### Work to do
State how many lines in the items below contain the string "order". Reply with the number only.

[Item-finding records]
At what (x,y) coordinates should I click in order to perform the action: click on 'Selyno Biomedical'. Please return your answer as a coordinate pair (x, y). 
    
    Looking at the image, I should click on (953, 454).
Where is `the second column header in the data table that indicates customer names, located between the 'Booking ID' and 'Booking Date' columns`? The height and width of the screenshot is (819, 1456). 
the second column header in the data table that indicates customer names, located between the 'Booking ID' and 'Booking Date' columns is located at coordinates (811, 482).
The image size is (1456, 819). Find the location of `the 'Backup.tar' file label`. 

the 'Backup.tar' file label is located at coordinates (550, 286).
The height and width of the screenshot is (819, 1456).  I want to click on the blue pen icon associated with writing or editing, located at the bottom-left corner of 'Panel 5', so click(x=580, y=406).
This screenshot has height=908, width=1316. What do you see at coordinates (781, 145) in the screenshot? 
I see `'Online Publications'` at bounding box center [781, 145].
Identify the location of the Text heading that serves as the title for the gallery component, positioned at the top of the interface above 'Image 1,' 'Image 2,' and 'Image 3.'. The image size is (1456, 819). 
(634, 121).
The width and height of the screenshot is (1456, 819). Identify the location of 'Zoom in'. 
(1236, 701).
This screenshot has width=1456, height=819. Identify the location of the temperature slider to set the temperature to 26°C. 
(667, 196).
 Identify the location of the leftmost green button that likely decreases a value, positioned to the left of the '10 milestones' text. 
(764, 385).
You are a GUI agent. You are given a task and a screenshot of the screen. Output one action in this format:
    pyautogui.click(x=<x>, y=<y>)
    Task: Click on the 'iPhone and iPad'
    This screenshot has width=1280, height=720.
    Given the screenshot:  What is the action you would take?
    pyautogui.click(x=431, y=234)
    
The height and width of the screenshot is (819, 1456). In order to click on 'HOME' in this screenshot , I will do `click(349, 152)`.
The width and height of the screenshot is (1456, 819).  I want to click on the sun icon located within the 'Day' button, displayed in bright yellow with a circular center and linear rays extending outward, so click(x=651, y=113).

### Written answer
2